La réponse tiendrait en deux points fondamentaux: tout d'abord la diversité et le brassage des "cultures" et deuxièmement, faire de notre ventre un espace de bien-être pour les bactéries qui nous veulent du bien.

 

Alimentation:

Premier point, pour rester vivant, mangez vivant. Il existe un grand nombre d'aliments qui contiennent des probiotiques, qui sont des micro-organsimes vivants. Les meilleures sources de probiotiques sont le pain complet au levain, les aliments lacto-fermentés comme le choucroute, le kimchi, les boissons telles que kombucha ou kefir. On peut d'ailleurs très simplement préparer des légumes lacto-fermentés soit-même avec un légume, un bocal et du sel.


Deuxièment, ces bactéries ont besoin d'éléments pour se nourrir: il s'agit des prébiotiques. Les aliments les plus riches sont entre autres les asperges, l'ail, l'oignon, le poireau, les artichauts et la banane. Mais d'une manière générale, les fibres dans leur ensemble ont un effet prébiotique, il s'agit donc de diminuer les quantités de graisses saturées pour faire plus de place aux céréales complètes ou semi-complètes, aux légumineuses (lentilles, pois cassés, haricots etc), aux oléagineux, fruits et légumes.

Enfin, veillez également à inclure une quantité suffisante de protéines dans votre assiette afin d'éviter les fringales qui sont généralement comblées par du sucre et autre nourriture raffinée, favorisant la multiplication d'une levure qui s'en nourrit: Candida albicans.
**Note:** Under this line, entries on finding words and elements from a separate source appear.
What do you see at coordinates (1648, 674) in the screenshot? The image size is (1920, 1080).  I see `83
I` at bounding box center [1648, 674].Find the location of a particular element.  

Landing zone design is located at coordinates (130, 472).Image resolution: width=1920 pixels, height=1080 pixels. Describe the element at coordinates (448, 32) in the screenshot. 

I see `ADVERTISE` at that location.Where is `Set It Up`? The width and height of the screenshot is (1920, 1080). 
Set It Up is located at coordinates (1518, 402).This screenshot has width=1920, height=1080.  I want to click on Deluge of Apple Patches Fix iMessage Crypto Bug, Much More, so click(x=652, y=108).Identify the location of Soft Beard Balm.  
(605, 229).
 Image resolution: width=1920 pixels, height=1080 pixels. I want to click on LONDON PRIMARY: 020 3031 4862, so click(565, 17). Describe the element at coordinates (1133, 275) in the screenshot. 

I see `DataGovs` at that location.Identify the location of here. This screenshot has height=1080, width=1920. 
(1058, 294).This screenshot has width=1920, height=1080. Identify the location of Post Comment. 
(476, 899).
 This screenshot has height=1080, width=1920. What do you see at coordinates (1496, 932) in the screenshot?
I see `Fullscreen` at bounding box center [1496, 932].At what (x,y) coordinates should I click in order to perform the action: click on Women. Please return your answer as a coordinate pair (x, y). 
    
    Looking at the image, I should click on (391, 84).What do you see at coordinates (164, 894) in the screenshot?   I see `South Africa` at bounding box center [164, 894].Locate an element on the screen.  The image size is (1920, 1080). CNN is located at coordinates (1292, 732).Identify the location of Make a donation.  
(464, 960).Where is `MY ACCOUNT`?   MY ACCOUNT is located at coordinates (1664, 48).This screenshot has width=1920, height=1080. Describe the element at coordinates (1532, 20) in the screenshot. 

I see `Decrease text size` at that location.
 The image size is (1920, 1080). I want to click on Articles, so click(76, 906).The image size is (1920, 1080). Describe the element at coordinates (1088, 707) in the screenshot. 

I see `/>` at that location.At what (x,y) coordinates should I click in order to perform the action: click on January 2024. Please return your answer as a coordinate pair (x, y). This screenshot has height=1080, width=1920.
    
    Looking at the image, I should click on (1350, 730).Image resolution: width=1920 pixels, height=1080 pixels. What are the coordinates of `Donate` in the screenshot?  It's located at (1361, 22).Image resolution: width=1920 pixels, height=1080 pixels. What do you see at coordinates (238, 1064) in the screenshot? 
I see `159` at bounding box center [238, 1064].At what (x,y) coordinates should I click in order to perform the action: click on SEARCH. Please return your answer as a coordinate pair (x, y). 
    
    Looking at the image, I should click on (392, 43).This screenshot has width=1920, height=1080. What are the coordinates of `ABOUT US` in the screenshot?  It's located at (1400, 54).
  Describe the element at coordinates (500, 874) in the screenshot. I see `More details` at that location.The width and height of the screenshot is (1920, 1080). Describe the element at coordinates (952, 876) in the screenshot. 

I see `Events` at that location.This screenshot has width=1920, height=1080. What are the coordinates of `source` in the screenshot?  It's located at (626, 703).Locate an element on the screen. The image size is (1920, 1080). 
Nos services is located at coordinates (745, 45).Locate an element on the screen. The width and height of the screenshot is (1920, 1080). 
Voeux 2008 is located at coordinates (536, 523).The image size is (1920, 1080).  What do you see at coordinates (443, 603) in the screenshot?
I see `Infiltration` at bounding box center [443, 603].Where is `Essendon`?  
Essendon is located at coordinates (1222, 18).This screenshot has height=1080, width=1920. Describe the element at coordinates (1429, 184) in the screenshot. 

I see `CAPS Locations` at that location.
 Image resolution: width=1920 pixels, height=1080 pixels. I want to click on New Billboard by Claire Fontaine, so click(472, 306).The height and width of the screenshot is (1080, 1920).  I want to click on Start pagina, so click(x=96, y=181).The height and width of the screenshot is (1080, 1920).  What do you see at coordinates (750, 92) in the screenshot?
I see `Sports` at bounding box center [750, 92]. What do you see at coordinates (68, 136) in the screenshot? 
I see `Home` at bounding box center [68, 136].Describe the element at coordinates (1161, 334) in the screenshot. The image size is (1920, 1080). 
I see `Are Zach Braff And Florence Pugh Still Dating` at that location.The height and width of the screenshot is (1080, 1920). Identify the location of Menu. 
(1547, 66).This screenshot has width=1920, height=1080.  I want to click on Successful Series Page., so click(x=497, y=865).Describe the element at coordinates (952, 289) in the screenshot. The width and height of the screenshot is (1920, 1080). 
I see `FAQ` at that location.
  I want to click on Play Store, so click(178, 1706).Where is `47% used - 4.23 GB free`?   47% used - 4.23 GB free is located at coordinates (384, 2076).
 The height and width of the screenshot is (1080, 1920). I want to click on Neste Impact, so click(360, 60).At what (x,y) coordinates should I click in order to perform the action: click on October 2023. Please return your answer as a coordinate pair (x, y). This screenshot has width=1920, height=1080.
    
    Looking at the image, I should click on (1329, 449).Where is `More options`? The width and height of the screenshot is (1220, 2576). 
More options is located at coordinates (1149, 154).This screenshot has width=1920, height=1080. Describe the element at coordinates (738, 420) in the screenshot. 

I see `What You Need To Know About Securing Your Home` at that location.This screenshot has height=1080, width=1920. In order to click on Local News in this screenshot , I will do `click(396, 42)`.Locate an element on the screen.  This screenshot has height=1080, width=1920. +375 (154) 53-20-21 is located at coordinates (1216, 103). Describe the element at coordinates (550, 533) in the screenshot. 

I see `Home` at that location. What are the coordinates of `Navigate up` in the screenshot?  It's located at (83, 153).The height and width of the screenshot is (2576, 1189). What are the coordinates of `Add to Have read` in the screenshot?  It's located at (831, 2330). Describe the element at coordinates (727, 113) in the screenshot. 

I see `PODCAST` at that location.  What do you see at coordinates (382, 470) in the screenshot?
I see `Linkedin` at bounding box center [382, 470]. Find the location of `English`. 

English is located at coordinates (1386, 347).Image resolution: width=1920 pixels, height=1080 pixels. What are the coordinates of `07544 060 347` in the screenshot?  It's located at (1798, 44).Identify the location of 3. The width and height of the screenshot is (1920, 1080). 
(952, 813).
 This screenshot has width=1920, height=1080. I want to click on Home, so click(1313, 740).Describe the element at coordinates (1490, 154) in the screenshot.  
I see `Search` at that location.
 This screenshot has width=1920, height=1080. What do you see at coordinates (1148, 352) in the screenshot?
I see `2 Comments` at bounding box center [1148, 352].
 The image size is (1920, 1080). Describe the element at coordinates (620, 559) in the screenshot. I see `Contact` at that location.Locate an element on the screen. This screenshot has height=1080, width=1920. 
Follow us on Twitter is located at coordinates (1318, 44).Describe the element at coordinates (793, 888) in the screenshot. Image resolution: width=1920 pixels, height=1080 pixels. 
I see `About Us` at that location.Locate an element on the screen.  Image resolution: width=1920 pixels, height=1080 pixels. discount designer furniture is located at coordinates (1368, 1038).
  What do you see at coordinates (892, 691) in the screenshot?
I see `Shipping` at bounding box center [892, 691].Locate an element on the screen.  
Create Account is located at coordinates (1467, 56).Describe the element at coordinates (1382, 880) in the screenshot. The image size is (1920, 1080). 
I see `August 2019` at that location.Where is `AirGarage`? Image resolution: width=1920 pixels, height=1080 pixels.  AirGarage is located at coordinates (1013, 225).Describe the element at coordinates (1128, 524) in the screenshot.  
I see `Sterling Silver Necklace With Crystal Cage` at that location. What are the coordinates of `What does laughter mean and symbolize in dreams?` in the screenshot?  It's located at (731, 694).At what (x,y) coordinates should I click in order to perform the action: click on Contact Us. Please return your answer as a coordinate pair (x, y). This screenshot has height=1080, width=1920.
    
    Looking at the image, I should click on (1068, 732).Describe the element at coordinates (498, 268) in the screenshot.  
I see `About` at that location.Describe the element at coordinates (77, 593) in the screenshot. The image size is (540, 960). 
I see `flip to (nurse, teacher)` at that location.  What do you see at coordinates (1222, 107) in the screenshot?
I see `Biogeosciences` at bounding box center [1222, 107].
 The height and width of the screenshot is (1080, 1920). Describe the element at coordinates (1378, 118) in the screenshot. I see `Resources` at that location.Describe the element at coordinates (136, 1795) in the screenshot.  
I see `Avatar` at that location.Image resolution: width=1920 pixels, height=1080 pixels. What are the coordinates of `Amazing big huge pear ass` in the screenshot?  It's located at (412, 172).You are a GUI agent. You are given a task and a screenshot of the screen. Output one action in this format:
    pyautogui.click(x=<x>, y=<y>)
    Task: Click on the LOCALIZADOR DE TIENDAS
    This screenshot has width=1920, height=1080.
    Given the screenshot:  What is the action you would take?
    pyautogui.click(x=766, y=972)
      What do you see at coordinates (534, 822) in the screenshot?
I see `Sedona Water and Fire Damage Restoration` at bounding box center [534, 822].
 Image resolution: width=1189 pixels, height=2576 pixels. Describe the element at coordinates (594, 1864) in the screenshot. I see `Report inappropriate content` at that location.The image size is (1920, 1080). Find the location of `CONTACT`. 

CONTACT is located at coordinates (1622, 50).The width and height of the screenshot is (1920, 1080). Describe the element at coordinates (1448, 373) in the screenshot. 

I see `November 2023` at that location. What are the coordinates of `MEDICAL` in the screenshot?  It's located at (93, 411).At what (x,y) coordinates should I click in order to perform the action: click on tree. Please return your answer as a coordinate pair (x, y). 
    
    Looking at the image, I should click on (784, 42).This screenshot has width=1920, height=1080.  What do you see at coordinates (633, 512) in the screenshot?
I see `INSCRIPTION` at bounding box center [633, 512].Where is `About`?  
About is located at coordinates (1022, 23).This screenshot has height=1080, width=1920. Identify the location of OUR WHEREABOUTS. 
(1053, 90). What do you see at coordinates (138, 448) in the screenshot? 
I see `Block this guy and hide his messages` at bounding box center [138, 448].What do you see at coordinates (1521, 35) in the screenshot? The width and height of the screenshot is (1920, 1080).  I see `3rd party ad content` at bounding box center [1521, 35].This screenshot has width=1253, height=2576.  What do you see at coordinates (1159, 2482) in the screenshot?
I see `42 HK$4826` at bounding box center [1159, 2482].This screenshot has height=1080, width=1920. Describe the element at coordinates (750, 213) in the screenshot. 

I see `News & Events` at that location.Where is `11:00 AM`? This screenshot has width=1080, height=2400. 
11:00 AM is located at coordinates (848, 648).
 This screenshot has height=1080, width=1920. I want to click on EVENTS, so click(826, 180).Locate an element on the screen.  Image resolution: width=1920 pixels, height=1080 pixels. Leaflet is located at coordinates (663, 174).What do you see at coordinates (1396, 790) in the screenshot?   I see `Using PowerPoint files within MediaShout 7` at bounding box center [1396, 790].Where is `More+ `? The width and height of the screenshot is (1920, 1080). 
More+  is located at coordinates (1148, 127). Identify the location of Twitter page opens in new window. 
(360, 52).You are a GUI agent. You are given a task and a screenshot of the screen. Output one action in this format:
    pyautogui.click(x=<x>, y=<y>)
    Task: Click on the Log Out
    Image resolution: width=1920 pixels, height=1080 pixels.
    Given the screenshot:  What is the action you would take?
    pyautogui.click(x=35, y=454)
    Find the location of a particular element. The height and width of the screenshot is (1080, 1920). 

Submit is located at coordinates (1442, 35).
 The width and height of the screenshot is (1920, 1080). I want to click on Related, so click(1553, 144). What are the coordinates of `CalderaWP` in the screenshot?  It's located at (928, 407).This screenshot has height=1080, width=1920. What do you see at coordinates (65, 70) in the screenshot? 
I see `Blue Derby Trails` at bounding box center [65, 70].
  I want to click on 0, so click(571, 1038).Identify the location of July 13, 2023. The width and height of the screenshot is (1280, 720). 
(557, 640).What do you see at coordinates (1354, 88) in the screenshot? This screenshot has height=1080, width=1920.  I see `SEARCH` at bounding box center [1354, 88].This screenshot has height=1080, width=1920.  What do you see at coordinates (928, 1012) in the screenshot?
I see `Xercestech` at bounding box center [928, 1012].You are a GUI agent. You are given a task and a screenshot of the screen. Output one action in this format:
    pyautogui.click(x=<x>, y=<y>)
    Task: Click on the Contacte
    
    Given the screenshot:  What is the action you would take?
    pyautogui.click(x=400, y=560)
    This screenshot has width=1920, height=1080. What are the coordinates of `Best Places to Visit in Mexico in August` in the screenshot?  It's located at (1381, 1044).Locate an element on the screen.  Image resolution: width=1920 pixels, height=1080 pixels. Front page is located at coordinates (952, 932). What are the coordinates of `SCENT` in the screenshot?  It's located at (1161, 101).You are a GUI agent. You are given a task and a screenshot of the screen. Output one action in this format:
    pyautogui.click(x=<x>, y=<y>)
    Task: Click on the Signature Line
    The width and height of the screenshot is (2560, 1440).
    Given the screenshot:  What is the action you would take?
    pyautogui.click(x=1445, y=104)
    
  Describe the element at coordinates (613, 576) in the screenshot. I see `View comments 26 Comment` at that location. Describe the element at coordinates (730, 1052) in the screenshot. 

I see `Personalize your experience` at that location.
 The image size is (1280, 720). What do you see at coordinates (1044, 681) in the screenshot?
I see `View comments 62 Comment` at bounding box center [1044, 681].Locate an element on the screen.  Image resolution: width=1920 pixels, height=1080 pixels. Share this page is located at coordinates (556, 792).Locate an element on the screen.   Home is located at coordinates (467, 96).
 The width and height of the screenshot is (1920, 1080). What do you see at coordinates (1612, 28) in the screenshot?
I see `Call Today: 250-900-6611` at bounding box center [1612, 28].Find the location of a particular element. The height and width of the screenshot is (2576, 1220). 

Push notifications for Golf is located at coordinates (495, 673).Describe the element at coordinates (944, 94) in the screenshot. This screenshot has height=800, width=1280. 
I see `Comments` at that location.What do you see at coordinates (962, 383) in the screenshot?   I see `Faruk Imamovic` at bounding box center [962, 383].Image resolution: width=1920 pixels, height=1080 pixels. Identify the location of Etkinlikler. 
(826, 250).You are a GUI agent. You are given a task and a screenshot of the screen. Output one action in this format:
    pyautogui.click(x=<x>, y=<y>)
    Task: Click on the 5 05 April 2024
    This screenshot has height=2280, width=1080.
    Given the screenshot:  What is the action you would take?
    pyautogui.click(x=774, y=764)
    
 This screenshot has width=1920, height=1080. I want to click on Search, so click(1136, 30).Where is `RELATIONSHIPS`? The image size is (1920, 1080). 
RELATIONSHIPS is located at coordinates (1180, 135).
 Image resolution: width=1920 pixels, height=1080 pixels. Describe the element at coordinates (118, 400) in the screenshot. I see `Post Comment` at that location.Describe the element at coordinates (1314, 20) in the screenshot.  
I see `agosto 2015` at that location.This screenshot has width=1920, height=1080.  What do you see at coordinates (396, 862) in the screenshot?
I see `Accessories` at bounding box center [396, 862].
Cet hôte, présent normalement dans notre intestin, ne crée pas de symptômes si sa multiplication est limitée mais peut rapidement entrainer des désordes sur plusieurs plans en cas de multiplication anarchique.


Donc à retenir: n'ayez pas peur de goûter de nouvelles choses, variez votre alimentation, allez vers des produits simples et non transformés, diminuez le blanc (sucre, farine, sel raffinés) pour mettre de la couleur dans vos assiettes!  

 

Accomplissement :

Les conflits s’affichent, la solidarité ne se dit pas. Pourtant, le concept de loi de la jungle pourrait être aujourd’hui dépassé puisqu’on a tous pu constater, à un moment ou à un autre, que l’entraide et la diversité étaient bien plus favorables. Après avoir lu cet article, il serait tentant de se ranger derrière ces petits hôtes, à l’instar de ce qui a été fait avec la génétique, et se dire qu’après tout nous sommes conditionnés à un espèce de déterminisme en-dehors de notre portée.

Et si là résidait exactement le travail que nous avons à faire ? 


Rien ne pourra mieux illustrer ce propos que ces phrases tirées du livre de Pierre Teilhard de Chardin, le Phénomène humain:

"C’est à ce grand processus de sublimation qu’il convient d’appliquer, avec toute sa force, le terme d’Hominisation. L’Hominisation, qui est d’abord, si l’on veut, la saute individuelle, instantanée, de l’instinct à la pensée. Mais l’Hominisation, qui est aussi, en un sens plus large, la spiritualisation phylétique, progressive, en la Civilisation humaine, de toutes les forces contenues dans l’Animalité". 


Le mot bactérie a pour racine grecque baktêria qui signifie "bâton pour la marche" en raison de la forme de bâton des premières bacilles observées. Ayons de la gratitude pour ce pilier, le microbiome, sur lequel nous pouvons nous appuyer pour notre survie. Prenons en soin, mais n'oublions pas que nous sommes en chemin et que les lois qui régissent ce petit monde ne nous montrent pas la voie. Spiritualisons nos forces animales. Passons du bestaire à la Poésie.


1. Johnson, "Gut microbiome composition and diversity are related to human personality traits", Human Microbiome Journal, Vol.15, 2020.